*** GIVEN RECORDS ***

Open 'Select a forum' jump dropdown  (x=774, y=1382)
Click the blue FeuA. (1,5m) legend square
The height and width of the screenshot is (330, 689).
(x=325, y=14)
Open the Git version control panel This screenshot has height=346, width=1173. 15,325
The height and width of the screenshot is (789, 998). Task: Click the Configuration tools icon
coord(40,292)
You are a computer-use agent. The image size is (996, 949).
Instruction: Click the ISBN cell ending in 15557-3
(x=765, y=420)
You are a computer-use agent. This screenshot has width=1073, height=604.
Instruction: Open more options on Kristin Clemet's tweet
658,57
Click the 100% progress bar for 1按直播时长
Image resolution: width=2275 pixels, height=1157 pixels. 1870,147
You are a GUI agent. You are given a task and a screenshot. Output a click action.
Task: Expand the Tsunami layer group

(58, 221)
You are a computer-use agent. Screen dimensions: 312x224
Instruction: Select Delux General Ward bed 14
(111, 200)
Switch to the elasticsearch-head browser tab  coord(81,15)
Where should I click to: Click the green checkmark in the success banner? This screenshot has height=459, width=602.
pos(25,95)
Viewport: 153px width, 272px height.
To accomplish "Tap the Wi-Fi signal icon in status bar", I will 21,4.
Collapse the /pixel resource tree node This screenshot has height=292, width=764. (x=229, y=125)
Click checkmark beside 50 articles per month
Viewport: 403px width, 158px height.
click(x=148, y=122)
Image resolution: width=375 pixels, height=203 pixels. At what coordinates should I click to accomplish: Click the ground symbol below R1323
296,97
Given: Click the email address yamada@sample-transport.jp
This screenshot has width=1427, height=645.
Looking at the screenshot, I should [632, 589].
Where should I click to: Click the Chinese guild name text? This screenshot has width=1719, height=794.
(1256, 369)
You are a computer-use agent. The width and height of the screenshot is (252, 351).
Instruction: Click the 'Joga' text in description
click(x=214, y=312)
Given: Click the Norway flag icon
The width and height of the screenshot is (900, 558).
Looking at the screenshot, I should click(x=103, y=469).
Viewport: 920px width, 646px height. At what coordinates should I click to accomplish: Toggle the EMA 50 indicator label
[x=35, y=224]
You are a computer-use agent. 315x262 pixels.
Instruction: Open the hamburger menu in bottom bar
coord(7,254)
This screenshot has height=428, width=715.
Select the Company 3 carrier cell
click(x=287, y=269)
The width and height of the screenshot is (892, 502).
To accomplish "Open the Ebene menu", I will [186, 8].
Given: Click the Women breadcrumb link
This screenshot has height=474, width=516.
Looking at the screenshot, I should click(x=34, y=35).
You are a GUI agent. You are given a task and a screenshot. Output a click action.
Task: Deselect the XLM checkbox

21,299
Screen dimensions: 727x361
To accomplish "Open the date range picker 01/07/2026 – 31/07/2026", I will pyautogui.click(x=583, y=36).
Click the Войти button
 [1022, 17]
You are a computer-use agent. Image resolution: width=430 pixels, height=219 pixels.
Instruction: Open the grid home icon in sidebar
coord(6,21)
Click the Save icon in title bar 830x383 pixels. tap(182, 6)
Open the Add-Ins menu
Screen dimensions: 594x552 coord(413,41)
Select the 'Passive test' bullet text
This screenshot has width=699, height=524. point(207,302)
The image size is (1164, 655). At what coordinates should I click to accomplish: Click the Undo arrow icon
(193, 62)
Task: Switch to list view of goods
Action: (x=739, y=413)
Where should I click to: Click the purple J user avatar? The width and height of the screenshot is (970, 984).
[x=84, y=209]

*** End of GIVEN RECORDS ***

Each entry is to be returned in full, character for character.

Open 'Select a forum' jump dropdown  (x=774, y=1382)
Click the blue FeuA. (1,5m) legend square
The height and width of the screenshot is (330, 689).
(x=325, y=14)
Open the Git version control panel This screenshot has height=346, width=1173. 15,325
The height and width of the screenshot is (789, 998). Task: Click the Configuration tools icon
coord(40,292)
You are a computer-use agent. The image size is (996, 949).
Instruction: Click the ISBN cell ending in 15557-3
(x=765, y=420)
You are a computer-use agent. This screenshot has width=1073, height=604.
Instruction: Open more options on Kristin Clemet's tweet
658,57
Click the 100% progress bar for 1按直播时长
Image resolution: width=2275 pixels, height=1157 pixels. 1870,147
You are a GUI agent. You are given a task and a screenshot. Output a click action.
Task: Expand the Tsunami layer group

(58, 221)
You are a computer-use agent. Screen dimensions: 312x224
Instruction: Select Delux General Ward bed 14
(111, 200)
Switch to the elasticsearch-head browser tab  coord(81,15)
Where should I click to: Click the green checkmark in the success banner? This screenshot has height=459, width=602.
pos(25,95)
Viewport: 153px width, 272px height.
To accomplish "Tap the Wi-Fi signal icon in status bar", I will 21,4.
Collapse the /pixel resource tree node This screenshot has height=292, width=764. (x=229, y=125)
Click checkmark beside 50 articles per month
Viewport: 403px width, 158px height.
click(x=148, y=122)
Image resolution: width=375 pixels, height=203 pixels. At what coordinates should I click to accomplish: Click the ground symbol below R1323
296,97
Given: Click the email address yamada@sample-transport.jp
This screenshot has width=1427, height=645.
Looking at the screenshot, I should [632, 589].
Where should I click to: Click the Chinese guild name text? This screenshot has width=1719, height=794.
(1256, 369)
You are a computer-use agent. The width and height of the screenshot is (252, 351).
Instruction: Click the 'Joga' text in description
click(x=214, y=312)
Given: Click the Norway flag icon
The width and height of the screenshot is (900, 558).
Looking at the screenshot, I should click(x=103, y=469).
Viewport: 920px width, 646px height. At what coordinates should I click to accomplish: Toggle the EMA 50 indicator label
[x=35, y=224]
You are a computer-use agent. 315x262 pixels.
Instruction: Open the hamburger menu in bottom bar
coord(7,254)
This screenshot has height=428, width=715.
Select the Company 3 carrier cell
click(x=287, y=269)
The width and height of the screenshot is (892, 502).
To accomplish "Open the Ebene menu", I will [186, 8].
Given: Click the Women breadcrumb link
This screenshot has height=474, width=516.
Looking at the screenshot, I should click(x=34, y=35).
You are a GUI agent. You are given a task and a screenshot. Output a click action.
Task: Deselect the XLM checkbox

21,299
Screen dimensions: 727x361
To accomplish "Open the date range picker 01/07/2026 – 31/07/2026", I will pyautogui.click(x=583, y=36).
Click the Войти button
 [1022, 17]
You are a computer-use agent. Image resolution: width=430 pixels, height=219 pixels.
Instruction: Open the grid home icon in sidebar
coord(6,21)
Click the Save icon in title bar 830x383 pixels. tap(182, 6)
Open the Add-Ins menu
Screen dimensions: 594x552 coord(413,41)
Select the 'Passive test' bullet text
This screenshot has width=699, height=524. point(207,302)
The image size is (1164, 655). At what coordinates should I click to accomplish: Click the Undo arrow icon
(193, 62)
Task: Switch to list view of goods
Action: (x=739, y=413)
Where should I click to: Click the purple J user avatar? The width and height of the screenshot is (970, 984).
[x=84, y=209]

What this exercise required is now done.